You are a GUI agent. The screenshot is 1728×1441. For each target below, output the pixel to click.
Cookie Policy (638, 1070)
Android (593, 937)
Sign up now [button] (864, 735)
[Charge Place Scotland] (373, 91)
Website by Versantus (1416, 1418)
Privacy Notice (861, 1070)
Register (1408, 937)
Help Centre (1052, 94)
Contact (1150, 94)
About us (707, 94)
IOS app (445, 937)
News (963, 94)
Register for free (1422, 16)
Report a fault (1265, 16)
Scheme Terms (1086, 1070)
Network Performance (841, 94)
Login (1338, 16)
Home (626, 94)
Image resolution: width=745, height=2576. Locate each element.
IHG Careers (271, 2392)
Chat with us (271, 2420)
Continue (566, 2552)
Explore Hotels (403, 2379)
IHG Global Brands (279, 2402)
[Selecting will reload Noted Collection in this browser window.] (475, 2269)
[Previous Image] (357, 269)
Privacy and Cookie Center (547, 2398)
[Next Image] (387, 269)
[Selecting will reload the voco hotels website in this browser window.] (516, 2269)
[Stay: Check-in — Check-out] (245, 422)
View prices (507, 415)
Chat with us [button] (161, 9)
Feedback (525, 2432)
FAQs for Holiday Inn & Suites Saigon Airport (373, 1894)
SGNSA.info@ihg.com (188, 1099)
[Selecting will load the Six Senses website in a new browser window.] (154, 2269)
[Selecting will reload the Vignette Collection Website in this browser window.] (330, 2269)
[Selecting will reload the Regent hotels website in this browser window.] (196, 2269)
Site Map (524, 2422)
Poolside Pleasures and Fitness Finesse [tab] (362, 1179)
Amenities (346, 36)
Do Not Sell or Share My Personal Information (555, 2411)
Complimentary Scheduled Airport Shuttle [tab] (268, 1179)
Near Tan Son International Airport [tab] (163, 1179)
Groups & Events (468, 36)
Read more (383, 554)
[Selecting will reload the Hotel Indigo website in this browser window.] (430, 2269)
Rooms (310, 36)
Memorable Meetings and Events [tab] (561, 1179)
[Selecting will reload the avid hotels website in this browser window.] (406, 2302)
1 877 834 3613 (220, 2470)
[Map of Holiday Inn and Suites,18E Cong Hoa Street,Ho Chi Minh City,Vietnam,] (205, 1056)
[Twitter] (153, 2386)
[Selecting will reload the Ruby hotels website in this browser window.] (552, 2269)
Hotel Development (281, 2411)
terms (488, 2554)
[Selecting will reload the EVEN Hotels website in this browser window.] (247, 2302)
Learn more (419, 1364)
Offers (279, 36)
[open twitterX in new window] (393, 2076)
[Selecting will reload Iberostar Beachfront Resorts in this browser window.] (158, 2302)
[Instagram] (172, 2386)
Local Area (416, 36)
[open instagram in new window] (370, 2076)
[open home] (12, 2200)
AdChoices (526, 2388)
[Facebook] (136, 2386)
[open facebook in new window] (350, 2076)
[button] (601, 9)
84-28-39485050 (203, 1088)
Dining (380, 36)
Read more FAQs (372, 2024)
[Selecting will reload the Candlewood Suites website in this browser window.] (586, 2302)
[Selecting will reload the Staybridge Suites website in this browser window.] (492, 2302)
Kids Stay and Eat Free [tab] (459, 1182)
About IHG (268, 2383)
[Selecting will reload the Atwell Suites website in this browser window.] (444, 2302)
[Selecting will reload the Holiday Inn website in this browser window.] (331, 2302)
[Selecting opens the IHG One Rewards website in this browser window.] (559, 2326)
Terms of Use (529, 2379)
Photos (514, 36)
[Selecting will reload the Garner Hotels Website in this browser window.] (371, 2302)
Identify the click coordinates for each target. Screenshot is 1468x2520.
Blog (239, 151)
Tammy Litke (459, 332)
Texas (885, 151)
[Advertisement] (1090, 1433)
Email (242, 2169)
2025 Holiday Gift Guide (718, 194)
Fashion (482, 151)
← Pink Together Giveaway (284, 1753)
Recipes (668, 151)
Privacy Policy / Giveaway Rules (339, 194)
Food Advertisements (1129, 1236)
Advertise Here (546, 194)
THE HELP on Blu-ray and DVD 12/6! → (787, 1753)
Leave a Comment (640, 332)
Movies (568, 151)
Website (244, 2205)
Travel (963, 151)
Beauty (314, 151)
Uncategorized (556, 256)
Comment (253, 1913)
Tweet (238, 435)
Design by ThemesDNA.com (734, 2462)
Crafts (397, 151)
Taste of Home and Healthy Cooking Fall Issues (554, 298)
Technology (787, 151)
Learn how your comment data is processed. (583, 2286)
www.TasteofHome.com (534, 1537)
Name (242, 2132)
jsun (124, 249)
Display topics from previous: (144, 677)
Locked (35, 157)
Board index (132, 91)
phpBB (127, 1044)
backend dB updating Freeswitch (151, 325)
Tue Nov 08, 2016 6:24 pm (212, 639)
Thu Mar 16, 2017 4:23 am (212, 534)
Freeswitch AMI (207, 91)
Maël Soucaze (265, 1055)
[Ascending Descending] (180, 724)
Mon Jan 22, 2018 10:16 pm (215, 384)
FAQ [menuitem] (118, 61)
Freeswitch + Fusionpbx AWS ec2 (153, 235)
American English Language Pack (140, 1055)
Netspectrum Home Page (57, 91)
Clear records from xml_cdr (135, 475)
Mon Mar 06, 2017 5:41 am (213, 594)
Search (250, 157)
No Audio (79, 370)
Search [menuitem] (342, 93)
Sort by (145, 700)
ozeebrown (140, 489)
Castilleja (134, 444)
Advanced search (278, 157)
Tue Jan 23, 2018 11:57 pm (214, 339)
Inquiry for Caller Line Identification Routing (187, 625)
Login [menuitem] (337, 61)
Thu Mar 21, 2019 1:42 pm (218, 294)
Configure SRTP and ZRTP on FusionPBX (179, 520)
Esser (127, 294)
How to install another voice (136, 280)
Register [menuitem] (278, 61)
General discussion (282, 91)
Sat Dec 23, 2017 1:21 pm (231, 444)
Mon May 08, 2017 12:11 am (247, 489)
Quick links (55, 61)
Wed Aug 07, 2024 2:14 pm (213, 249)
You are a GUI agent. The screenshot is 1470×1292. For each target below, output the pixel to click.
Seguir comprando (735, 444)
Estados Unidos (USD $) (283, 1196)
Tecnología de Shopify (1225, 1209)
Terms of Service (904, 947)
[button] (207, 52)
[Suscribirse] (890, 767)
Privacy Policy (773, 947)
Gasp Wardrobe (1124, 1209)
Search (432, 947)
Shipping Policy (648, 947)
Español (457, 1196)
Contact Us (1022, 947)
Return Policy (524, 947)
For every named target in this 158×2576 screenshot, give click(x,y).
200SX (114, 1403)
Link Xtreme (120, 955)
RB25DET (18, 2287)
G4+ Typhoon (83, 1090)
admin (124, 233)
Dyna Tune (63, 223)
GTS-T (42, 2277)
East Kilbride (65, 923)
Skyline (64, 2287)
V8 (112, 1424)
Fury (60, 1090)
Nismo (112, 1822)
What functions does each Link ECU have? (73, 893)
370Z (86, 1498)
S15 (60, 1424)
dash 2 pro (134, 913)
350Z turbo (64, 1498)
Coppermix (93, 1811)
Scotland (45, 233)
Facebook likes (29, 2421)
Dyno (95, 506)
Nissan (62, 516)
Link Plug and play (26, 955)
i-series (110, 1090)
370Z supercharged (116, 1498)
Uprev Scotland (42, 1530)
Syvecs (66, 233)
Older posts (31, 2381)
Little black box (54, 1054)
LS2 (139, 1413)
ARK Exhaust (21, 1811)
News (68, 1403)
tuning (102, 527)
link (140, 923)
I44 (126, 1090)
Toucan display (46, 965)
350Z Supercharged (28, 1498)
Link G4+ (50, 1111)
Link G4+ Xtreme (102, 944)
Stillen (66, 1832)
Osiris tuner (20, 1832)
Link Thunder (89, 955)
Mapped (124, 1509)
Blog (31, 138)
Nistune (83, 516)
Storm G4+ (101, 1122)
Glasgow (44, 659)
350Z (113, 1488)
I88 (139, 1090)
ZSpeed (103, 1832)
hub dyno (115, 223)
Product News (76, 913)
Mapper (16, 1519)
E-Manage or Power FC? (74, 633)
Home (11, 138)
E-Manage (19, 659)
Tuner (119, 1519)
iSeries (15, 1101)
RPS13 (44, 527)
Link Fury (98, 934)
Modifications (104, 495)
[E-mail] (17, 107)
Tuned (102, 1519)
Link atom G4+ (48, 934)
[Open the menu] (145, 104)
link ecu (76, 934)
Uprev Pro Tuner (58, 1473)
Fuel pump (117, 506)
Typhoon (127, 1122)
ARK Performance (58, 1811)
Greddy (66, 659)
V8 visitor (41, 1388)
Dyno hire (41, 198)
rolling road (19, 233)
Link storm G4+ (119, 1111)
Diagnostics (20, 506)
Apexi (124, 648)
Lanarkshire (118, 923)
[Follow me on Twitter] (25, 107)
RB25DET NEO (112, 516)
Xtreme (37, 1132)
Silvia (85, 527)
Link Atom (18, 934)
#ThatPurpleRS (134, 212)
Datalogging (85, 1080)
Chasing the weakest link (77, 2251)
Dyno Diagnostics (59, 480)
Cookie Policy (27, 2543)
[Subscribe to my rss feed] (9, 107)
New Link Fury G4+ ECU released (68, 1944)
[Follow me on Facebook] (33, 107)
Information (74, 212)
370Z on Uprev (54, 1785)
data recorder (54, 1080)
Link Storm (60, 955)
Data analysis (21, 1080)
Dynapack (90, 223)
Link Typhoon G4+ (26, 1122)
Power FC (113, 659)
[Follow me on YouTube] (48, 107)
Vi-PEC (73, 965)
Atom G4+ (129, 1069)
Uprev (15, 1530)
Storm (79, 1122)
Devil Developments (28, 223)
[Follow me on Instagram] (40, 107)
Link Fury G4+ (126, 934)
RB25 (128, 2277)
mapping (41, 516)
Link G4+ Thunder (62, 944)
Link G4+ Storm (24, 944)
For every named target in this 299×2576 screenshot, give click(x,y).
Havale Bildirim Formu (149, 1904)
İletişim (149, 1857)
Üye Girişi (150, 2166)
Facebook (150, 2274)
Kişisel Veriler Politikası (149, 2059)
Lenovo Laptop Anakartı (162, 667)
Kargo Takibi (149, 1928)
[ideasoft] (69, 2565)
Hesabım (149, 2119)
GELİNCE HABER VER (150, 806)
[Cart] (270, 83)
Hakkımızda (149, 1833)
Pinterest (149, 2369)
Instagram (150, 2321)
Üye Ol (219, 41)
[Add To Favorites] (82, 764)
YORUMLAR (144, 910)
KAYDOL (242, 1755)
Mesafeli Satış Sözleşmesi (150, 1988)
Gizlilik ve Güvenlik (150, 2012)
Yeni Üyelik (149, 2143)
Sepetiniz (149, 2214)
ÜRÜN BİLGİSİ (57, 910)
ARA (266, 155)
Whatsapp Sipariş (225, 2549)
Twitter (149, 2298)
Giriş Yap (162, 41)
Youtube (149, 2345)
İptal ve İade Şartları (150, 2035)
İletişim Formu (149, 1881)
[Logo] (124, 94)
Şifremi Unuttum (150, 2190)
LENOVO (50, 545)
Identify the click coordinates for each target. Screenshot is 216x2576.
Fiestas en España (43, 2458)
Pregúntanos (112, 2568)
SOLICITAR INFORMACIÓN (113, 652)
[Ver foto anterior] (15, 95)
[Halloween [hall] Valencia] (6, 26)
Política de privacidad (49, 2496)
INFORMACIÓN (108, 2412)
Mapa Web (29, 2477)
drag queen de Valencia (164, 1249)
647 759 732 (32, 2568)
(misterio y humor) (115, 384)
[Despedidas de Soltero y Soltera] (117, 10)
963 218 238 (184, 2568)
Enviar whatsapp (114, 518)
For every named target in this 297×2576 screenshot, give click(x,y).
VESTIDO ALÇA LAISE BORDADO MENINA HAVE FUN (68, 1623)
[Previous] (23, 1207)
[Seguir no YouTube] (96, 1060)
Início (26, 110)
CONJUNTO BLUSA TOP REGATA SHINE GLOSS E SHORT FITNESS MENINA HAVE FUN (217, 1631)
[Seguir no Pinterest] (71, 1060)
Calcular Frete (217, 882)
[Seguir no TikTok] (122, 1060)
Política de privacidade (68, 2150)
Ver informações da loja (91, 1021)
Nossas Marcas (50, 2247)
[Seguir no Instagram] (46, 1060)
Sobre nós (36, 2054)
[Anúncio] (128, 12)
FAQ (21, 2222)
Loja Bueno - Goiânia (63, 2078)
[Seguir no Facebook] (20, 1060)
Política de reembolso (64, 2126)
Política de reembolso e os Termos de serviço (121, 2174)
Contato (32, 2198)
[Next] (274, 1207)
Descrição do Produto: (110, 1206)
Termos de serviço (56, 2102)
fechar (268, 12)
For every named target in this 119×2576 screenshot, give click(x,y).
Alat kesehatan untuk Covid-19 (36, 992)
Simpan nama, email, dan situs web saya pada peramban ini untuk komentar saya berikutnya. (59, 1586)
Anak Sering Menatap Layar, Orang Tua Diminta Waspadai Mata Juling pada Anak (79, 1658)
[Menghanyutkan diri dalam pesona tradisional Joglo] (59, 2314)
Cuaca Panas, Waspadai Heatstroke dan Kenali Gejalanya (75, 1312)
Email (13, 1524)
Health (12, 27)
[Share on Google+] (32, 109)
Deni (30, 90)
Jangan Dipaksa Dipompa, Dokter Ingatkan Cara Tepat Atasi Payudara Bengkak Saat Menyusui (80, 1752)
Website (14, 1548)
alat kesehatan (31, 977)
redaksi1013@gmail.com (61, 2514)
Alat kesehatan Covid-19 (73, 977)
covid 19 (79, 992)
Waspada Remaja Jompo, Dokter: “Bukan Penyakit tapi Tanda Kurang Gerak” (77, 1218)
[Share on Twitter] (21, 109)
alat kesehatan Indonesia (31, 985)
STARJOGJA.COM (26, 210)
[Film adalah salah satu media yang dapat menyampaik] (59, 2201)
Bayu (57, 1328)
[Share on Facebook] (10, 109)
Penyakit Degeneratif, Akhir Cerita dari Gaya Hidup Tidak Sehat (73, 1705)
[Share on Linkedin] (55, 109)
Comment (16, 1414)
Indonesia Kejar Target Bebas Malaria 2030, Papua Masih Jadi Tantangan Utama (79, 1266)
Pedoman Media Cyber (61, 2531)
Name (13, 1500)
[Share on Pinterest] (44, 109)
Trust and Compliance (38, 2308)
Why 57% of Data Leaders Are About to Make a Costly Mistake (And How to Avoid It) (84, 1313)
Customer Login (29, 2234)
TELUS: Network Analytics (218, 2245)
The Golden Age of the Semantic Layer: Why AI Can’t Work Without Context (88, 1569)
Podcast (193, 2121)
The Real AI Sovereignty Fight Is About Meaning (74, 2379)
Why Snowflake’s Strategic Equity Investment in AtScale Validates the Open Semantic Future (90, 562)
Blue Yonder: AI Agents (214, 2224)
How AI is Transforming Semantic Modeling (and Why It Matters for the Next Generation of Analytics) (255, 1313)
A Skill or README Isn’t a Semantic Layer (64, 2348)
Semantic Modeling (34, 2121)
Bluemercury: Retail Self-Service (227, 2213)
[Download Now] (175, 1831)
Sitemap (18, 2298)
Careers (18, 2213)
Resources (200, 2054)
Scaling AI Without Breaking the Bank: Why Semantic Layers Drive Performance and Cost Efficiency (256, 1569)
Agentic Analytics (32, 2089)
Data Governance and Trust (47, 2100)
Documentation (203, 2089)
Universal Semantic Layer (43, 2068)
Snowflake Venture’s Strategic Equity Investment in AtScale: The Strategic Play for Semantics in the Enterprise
◇ ◇ ◇ ◇
» **WHAT THE TASK ASKS**
Select every line of the records holding the string "Identify".

» **RESULT**
Identify the click coordinates for each target. Screenshot is 1468x2520.
Identify the click coordinates for each target. Screenshot is 216x2576.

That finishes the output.